4 comentários em “Enquanto uns se lixam, outros lincham

  1. Sabedoria popular?

    O que mais se ve no jornal qd tão prendendo é o povo doido pra bater no sujeito(s).

    Esse povão quer reclamar da violencia no pais, isso e aquilo, mas é a mesma pessoa que nem pensa duas vezes antes de dar um tapão na mulher, sair brigando com alguem no bar… Ou linchar um bandido que ja foi imobilizado a tempos, sem nem se preocupar em que ta apanhando junto.

    Pow, o cara ali ta enforcando o assaltante, quer virar assassino por acaso?

    O cara devia ser preso por tentativa de assalto e eles por tentativa de homicido e agressão. E reclamem o quanto quiser, ninguem mandou eles surrarem o outro.

  2. Se é pra descer do muro então vamos lá: concordo com a reação dos passageiros. Sei que isso não serve de exemplo aos demais criminosos, porque eles vão rir do fato, taxar esse cara de mané e continuar sua carreira no crime. Mas também não dá pra ficar alheio, passivo, assistindo toda a violência sem se manifestar. Acho que quando surge uma oportunidade como essa a sociedade tem o direito de revidar.

    Minha única ressalva é que qualquer tipo de reação é sempre perigosa. Ele poderia ter um parceiro na rua que poderia estar com uma arma de verdade ou mesmo ter uma faca ou qualquer outra coisa do tipo, o que exporia os passageiros a um grande risco.
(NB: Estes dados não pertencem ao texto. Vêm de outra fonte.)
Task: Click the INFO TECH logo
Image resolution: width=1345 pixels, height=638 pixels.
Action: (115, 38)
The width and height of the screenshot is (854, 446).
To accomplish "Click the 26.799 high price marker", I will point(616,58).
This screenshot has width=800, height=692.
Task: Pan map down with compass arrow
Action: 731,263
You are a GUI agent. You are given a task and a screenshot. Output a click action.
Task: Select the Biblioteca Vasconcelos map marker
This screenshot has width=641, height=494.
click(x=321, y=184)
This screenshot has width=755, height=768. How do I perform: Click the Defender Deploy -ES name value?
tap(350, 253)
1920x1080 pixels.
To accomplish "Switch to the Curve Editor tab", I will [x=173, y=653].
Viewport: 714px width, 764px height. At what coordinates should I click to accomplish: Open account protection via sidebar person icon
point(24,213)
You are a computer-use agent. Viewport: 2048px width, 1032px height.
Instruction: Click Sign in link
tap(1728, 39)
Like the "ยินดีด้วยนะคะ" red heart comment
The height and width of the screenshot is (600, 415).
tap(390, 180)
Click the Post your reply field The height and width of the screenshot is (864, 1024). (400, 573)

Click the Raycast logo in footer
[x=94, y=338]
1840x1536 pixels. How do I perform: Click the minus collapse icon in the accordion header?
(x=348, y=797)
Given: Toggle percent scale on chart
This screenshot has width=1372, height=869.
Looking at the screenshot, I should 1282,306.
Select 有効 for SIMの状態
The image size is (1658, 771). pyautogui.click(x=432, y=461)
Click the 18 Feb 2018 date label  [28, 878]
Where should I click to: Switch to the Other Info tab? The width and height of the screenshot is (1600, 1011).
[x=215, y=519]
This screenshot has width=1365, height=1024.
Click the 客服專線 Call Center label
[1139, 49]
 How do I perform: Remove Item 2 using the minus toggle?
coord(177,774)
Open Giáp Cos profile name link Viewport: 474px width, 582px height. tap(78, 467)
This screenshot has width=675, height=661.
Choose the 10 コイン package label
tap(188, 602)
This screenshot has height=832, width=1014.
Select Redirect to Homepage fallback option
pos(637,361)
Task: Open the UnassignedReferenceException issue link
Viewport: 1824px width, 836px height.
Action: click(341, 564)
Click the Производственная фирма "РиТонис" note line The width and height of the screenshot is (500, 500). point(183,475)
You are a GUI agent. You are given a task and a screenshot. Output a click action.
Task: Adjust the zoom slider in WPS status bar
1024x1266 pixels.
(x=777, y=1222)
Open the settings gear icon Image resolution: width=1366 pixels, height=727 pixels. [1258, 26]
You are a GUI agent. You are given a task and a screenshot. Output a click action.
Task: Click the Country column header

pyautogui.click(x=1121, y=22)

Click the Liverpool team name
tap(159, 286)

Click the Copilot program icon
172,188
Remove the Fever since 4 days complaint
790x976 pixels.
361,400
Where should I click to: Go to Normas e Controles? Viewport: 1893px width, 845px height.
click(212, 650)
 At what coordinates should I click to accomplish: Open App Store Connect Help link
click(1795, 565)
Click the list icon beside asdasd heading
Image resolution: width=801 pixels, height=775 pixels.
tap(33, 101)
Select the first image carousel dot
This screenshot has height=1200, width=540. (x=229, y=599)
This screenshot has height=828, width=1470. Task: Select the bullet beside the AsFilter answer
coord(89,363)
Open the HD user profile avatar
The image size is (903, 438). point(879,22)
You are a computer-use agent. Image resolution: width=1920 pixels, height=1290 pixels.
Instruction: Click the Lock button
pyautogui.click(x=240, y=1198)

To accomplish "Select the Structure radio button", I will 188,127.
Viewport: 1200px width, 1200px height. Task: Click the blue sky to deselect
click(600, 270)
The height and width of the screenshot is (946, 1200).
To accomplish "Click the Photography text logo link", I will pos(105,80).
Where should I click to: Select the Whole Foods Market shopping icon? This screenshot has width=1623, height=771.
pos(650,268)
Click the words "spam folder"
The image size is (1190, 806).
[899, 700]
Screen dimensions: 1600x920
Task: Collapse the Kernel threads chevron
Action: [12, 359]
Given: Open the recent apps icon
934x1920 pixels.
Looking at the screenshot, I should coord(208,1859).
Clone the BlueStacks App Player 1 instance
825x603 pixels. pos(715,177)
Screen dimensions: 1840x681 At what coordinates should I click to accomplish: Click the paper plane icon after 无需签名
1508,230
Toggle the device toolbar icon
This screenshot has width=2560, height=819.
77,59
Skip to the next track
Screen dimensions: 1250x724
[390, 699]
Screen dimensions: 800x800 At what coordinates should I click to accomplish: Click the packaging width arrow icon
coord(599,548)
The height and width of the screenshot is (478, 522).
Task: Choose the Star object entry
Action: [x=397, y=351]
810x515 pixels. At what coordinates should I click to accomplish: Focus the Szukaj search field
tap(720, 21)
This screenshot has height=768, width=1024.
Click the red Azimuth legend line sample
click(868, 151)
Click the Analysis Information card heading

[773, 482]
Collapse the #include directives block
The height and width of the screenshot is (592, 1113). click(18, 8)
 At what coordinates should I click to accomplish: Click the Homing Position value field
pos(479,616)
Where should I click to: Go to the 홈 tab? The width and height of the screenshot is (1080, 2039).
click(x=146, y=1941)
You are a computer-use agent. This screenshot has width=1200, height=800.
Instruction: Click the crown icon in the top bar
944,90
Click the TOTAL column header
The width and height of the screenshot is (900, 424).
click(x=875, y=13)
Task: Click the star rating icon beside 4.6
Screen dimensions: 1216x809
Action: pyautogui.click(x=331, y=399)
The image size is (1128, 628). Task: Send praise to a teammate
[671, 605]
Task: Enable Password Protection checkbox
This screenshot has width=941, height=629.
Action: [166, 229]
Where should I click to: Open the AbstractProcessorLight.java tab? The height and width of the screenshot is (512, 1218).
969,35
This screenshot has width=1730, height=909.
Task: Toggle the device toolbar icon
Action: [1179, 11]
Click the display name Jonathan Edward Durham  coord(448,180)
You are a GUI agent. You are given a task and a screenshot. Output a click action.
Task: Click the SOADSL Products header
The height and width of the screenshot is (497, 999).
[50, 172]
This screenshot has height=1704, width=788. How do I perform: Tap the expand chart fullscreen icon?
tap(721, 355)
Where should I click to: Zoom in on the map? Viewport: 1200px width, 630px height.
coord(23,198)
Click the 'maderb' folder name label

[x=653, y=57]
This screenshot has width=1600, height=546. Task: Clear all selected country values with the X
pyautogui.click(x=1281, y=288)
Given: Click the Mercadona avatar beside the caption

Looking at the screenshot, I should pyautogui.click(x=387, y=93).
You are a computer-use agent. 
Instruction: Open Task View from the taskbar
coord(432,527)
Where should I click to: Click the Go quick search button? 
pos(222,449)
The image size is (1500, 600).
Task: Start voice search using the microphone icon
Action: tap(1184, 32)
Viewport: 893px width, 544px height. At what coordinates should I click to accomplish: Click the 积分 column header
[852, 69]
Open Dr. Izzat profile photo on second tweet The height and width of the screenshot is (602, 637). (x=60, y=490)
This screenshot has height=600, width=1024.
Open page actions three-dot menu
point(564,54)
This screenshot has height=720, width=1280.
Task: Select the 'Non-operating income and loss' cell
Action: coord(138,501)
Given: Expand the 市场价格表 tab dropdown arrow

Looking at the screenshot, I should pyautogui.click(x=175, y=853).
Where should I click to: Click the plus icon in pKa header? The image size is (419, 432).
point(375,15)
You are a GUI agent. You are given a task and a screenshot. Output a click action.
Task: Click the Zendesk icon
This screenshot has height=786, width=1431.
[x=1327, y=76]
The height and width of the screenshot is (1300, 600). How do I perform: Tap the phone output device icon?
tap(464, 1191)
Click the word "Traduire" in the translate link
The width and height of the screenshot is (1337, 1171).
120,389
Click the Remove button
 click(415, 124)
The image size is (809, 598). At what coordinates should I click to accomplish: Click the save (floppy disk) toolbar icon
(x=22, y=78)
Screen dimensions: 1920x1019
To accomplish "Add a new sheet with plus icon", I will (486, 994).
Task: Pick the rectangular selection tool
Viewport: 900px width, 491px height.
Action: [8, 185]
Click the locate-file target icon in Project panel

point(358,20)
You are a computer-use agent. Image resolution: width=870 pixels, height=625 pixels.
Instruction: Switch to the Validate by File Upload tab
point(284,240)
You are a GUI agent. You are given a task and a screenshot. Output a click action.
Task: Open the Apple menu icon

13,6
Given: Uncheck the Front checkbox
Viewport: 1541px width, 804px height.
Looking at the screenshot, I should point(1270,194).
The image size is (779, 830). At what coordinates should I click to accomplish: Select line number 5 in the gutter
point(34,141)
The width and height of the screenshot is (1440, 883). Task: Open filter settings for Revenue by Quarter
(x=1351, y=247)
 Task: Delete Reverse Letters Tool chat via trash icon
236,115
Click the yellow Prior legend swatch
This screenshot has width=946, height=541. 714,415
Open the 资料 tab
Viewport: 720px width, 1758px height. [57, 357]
  3. Realmente, as pessoas não tem o direito de se revoltar, não senhor, o importante é ficar bem passivo e deixar-se violentar dia após dia, afinal se estão no ônibus provavelmente são de alguma elite branca golpista.

    Já os que tacam fogo em ônibus cheios de gente tá beleza, né!?!?!

    Estou morrendo de pena desse coitadinho aí que apanhou… Realmnente o inocente só quis roubar uns trocados de gente rica, na certa vai chegar e já vai ser solto pelo juiz, com toda razão.